In the items below, swap "thumbnail" for "preview tile" and leave every other line as it is.

Word and element location data:
────────────────
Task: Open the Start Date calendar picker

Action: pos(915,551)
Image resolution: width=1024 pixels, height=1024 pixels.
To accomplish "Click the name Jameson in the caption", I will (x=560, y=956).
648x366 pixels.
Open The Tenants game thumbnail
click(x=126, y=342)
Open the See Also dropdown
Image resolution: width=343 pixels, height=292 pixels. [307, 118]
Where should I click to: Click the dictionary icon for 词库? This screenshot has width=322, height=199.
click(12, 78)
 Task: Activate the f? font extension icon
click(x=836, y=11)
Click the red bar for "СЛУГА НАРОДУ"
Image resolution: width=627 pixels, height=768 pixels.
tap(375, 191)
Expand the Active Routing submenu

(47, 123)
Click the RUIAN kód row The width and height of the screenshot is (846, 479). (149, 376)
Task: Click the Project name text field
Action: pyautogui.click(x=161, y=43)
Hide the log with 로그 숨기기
────────────────
RESULT OF THIS EXERCISE:
Task: Open the Start Date calendar picker

Action: pos(915,551)
Image resolution: width=1024 pixels, height=1024 pixels.
To accomplish "Click the name Jameson in the caption", I will (x=560, y=956).
648x366 pixels.
Open The Tenants game preview tile
click(x=126, y=342)
Open the See Also dropdown
Image resolution: width=343 pixels, height=292 pixels. [307, 118]
Where should I click to: Click the dictionary icon for 词库? This screenshot has width=322, height=199.
click(12, 78)
 Task: Activate the f? font extension icon
click(x=836, y=11)
Click the red bar for "СЛУГА НАРОДУ"
Image resolution: width=627 pixels, height=768 pixels.
tap(375, 191)
Expand the Active Routing submenu

(47, 123)
Click the RUIAN kód row The width and height of the screenshot is (846, 479). (149, 376)
Task: Click the Project name text field
Action: pyautogui.click(x=161, y=43)
Hide the log with 로그 숨기기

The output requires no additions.